Proof of that attack of the snores is provided by the fate of the other films released last weekend in Australia. HIT: the 2nd Case, is a Teluga slasher film which took $121,000 in eighth place; Neil Young: Harvest Time made $94,000 in slot 13; Spanish kids’ animation Little Eggs: An African Rescue made $57,000 off 169 screens. That is not as bad as it looks because it will work well in the day sessions and will hang in over Xmas.
Kompromat is a French Palace release, drilling its way into our arthouse circuit with fine reviews and a refreshing genre – it is a contemporary espionage thriller related to true events torn from the headlines. It has a modest release on 22 screens, made $127,000 in week one and will probably hang in for some time.
Margrete: Queen of the North blew me away a few days ago with an impeccable story about medieval Scandinavian royal politics. It has many of the best players from Scandi-noir, every available castle on a remote surf-pounded coast, and a grown up story. The reward is 23 screens, $26,000 in weekend two, and $204,000 altogether.
Some interesting films have snuck in here to take advantage of the soggy mainstream competition. Neptune Frost is a Swahili dystopian SF romance musical, a ‘blazingly original mood piece about humanity, technology, the Earth and our spirits and how they all tangle in rhythm, or out of rhythm, with each other’, according to the Detroit News. As Collider points out, there are plenty of ideas beneath the surface zest.
There is a tumble of good reviews on Rotten Tomatoes, interspersed with a few people in minor pain, but my favourite line comes from ScreenHub: ‘If Black Panther‘s afro-futurism being presented under the traditional, capitalist grip of Marvel made you cringe, then Neptune Frost is the movie for you.’
Moja Vesna is actually an Australian film, written and directed by Slovenian-Australian Sara Kern, born and trained in Slovenia, and now based in Melbourne.
The film ran in the 2022 Berlin Film Festival in the Generation K-Plus category. It is about ten year old Moja, who is trying to keep her wrecked family afloat after the loss of her mother. As the festival writes:
‘With a delicate, meticulous grasp of interpersonal dynamics and the large significance of small gestures, writer and director Sara Kern’s impressive feature debut tells a compassionate tale of loss and solace.’
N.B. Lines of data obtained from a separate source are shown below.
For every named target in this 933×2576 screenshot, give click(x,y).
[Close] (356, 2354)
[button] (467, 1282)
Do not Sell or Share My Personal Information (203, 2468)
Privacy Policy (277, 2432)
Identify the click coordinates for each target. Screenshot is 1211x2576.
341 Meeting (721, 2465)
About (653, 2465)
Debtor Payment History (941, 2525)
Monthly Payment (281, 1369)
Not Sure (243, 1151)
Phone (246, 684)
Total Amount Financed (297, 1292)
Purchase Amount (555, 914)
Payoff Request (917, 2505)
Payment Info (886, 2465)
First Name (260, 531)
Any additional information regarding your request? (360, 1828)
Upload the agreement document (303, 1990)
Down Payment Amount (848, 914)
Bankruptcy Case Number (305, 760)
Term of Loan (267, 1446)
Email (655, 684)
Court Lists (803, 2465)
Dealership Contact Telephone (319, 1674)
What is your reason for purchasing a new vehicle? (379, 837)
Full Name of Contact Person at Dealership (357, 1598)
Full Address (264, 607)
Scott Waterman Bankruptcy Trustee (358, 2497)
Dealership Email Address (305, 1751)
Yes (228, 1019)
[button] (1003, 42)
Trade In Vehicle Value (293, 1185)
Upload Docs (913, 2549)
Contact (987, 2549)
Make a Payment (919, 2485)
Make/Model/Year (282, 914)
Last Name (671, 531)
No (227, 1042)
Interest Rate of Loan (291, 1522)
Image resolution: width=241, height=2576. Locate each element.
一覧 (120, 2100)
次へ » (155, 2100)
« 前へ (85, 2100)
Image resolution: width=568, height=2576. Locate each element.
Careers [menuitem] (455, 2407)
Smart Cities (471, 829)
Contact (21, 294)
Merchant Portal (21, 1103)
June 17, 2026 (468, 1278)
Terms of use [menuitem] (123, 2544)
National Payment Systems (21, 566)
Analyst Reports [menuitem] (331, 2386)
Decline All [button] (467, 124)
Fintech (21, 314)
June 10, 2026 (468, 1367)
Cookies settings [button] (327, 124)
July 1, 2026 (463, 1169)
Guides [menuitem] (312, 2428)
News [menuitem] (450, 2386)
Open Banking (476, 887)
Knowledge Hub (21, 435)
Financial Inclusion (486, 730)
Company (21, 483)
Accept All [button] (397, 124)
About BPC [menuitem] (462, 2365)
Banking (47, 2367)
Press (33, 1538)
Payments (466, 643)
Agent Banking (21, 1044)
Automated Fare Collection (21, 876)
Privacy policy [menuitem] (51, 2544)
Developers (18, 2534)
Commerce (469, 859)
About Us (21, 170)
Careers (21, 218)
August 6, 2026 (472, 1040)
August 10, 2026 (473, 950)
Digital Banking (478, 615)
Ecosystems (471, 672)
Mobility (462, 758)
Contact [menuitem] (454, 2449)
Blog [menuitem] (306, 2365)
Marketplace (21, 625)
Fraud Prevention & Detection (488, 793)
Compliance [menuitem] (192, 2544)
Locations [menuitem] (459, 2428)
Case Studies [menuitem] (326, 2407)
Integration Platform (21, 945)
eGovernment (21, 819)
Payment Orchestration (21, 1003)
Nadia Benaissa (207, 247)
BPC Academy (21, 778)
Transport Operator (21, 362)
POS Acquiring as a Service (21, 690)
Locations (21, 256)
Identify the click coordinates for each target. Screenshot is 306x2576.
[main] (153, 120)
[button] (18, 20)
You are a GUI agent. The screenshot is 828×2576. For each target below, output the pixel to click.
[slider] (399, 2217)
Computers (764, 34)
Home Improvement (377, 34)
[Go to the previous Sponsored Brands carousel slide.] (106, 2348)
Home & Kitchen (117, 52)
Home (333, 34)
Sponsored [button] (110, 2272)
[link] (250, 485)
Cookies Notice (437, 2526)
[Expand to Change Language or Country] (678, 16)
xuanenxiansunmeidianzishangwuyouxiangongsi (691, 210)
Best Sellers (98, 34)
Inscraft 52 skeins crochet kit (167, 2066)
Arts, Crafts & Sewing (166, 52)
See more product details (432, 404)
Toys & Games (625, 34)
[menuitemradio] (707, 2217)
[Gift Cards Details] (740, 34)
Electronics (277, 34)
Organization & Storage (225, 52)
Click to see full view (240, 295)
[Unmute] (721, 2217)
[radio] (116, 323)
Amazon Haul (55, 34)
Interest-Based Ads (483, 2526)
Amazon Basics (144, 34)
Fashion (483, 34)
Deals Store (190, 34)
Gold is an Australian dystopian(ish) thriller directed by actor Anthony Hayes and written by Polly Smyth and Hayes. It has been on Stan all year, but has now brought its grippy, sweaty aesthetic to the big screen.
Our readers might want to dash towards White Noise, based on the 1985 Don DeLillo novel directed by the respected Noah Baumbach from his own screenplay. Described as an apocalyptic black comedy, it has been released by Netflix before a streaming debut at the end of the month.
The official big deal film this weekend is Tad the Explorer: The Mummy Adventure, which turns out to be not another sand-and-bandage time-sink but a Spanish animation for kids, which has been well reviewed by people who claim to understand the demographic.
The Road Dance is Scottish, with performances that most critics love, looks beautifully Hebridean – and the road dance itself celebrates the last night at home of conscripts bound for Flanders.
Ennio: The Maestro is a documentary about Ennio Morricone by Guiseppe Tornatore. Don’t expect shattering revelations but it will be a heap of fun.